In any real business though, there is also *contingent process*. This
means an ordering of activities that reflects an arbitrary decision
about practice, but has no business necessity. For instance, when I get
in my car, I always "fasten my seatbelt" before I "start the engine". I
could equally well do these the other way round.
Thank you for raising this topic, Ashley. The rise of Workflow and
thence BPM (not to mention Business Process Engineering before) seems
to have got some people thinking that every activity in business can
be classified as a process or part thereof. Unfortunately people
often work in what at first sight seems too random and unstructured a
manner to always fit into such neat rigidities.
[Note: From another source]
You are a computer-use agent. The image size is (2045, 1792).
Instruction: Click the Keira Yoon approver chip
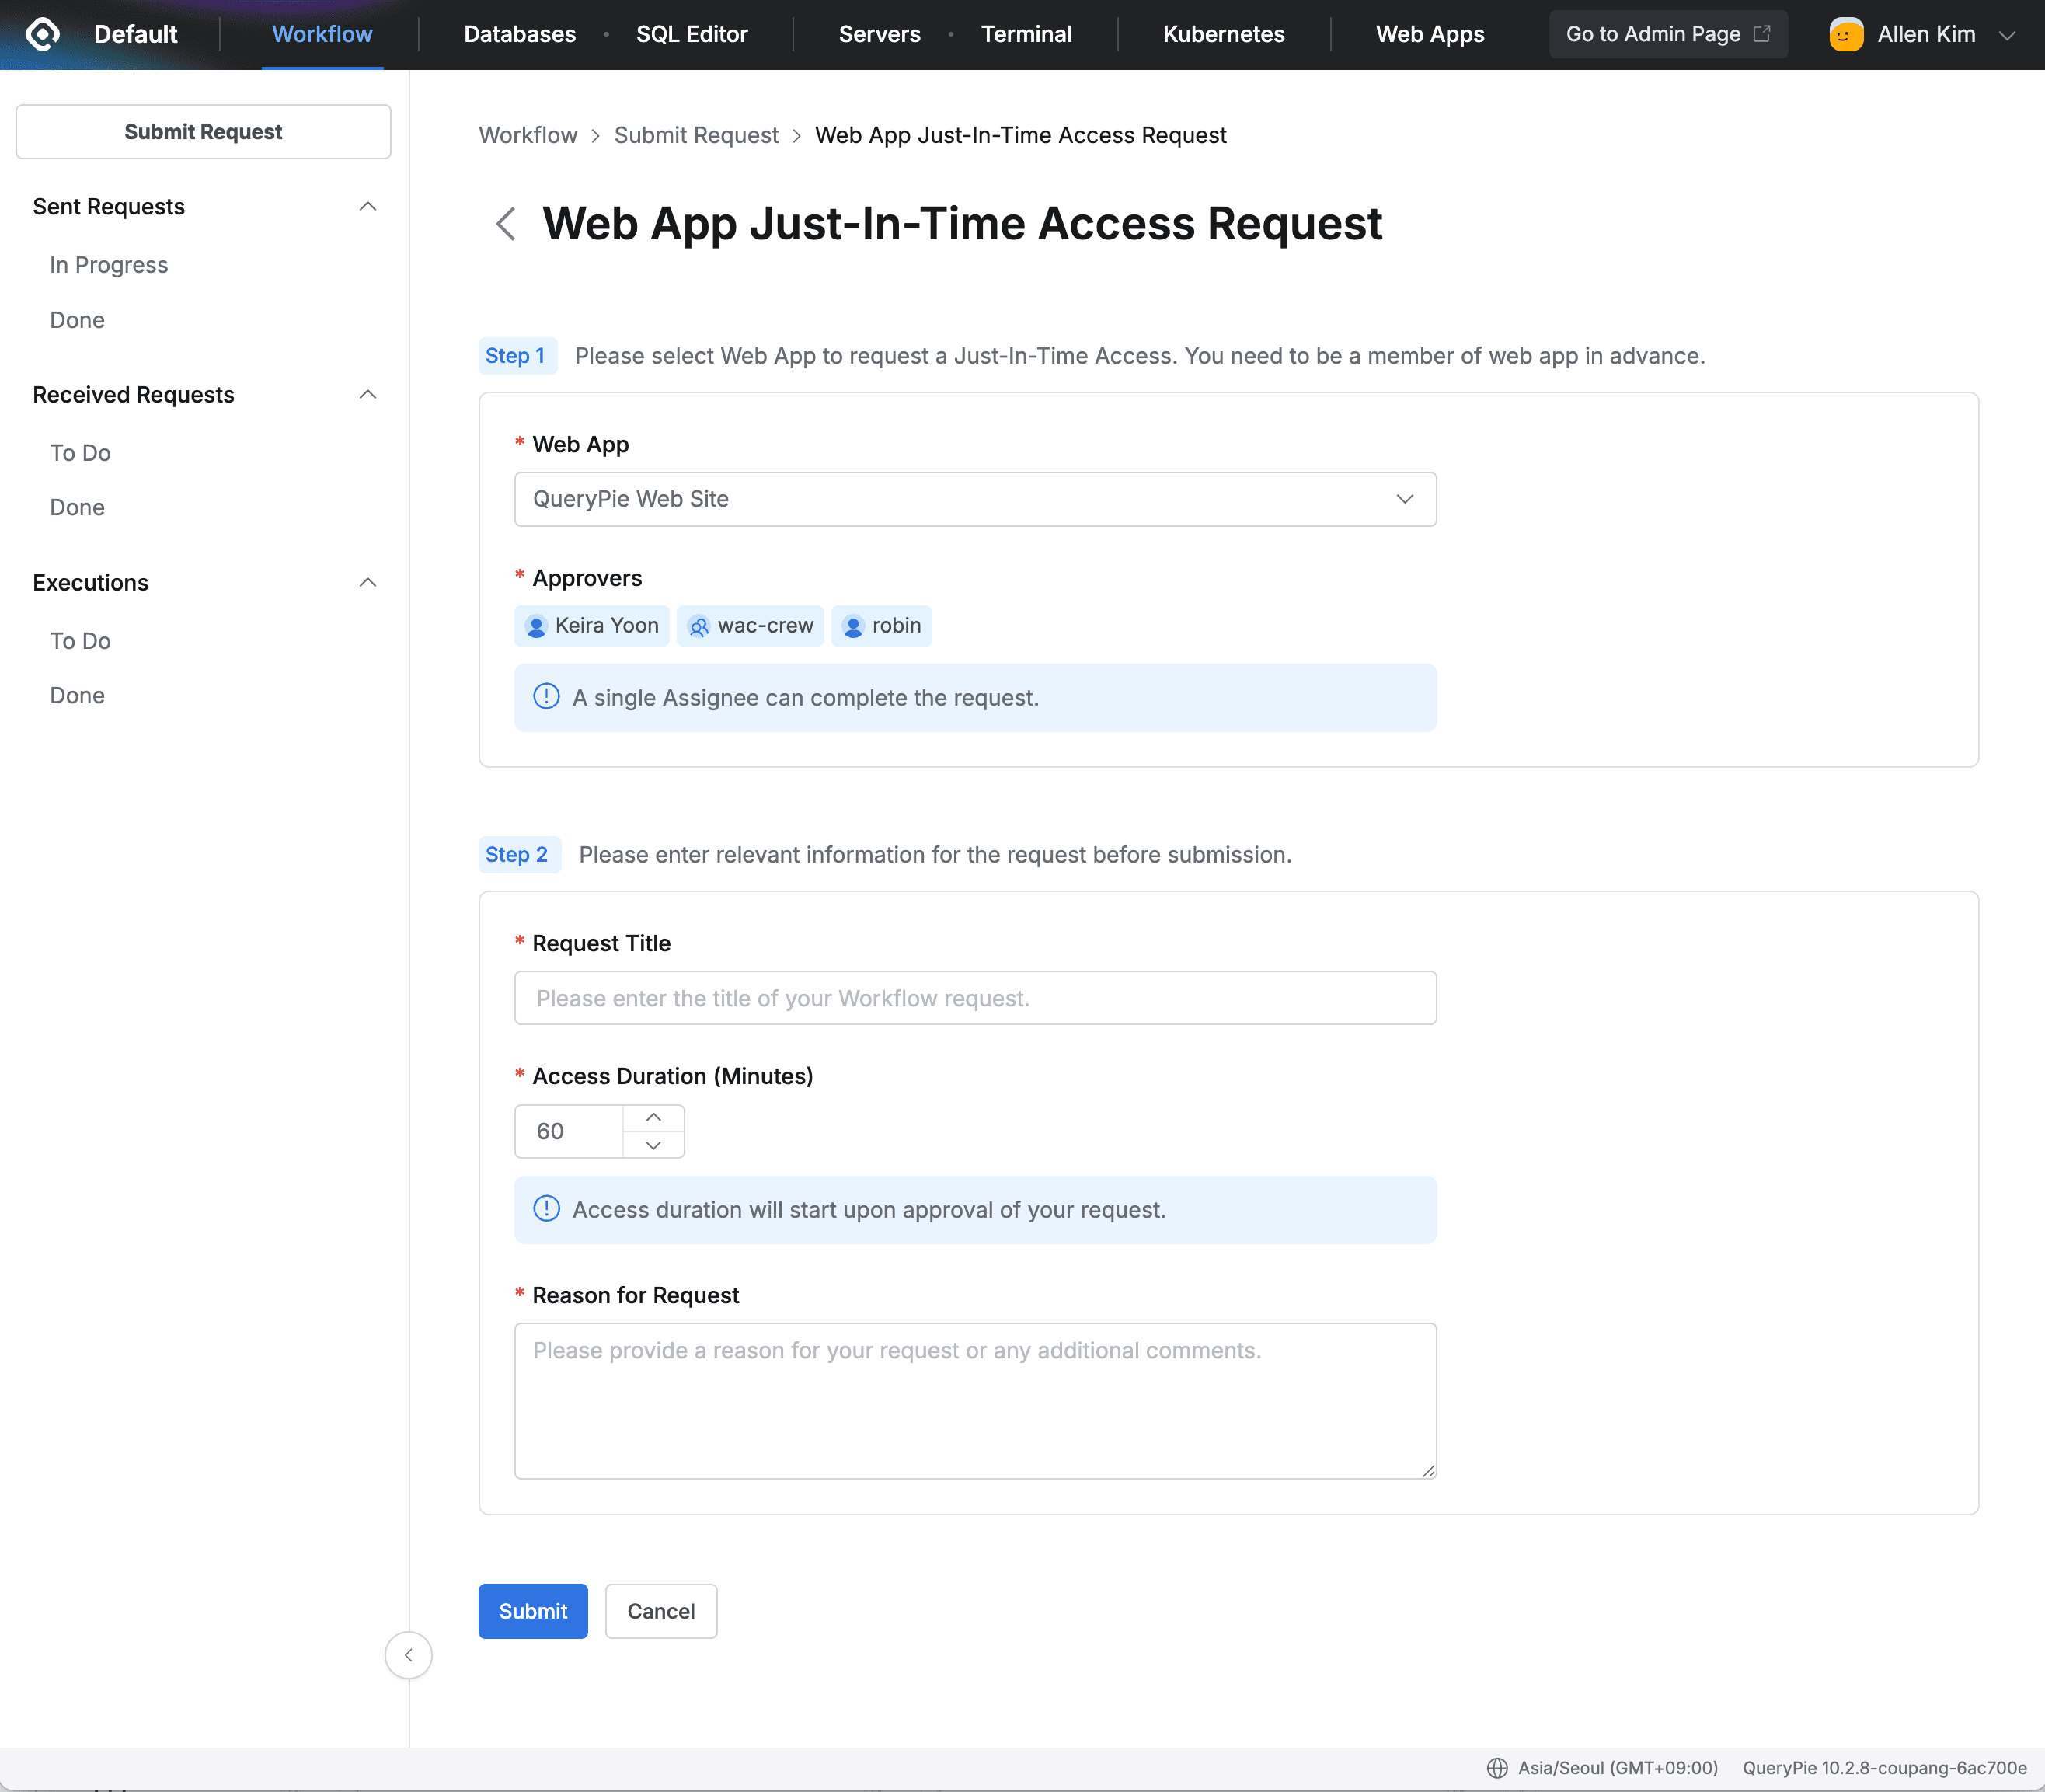[x=591, y=626]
I am not denying the
importance and value of processes or their associated disciplines, but
merely wish to observe that people often draw on IT resources in such
a way that evades easy categorisation. I believe Keith's HIM (human
interaction management) was a significant attempt to apply rigorous
analytical methods to this phenomenon.

This raises the question of how such a methodology fits into a SOA
structure.

Gervas

This leads to two possible interpretations of "SOA vs. POA":

1. The SOA view of the business is one that abstracts away the process
view (both *necessary* and *contingent* process). This means that it is
simply a *view* of the business and says nothing about the way the
business itself (or its IT) is organised. The POA view, on the other
hand, is one that focuses on the processes.

2. An SOA business is one that eliminates, as far as it can, all
*contingent* process constraints from the way it conducts its
activities, leaving only the *necessary* constraints. This leads to a
minimum of "process" in the way the business defines and conducts its
activities. A POA business, on the other hand, makes no such elimination
and is therefore much more rigid.

The first definition is just about views or abstractions; whereas the
second is a "real" distinction in the way a business defines, implements
and conducts its activities. In particular, the elimination of
"contingent process" will tend to disentangle activities from their
contingent process contexts so that they become "services".

I take it that when people advocate "SOA over POA", they are using the
second definition. Is this correct?

Are there other definitions of the SOA vs. POA distinction, different
from the two that I have tried to articulate above?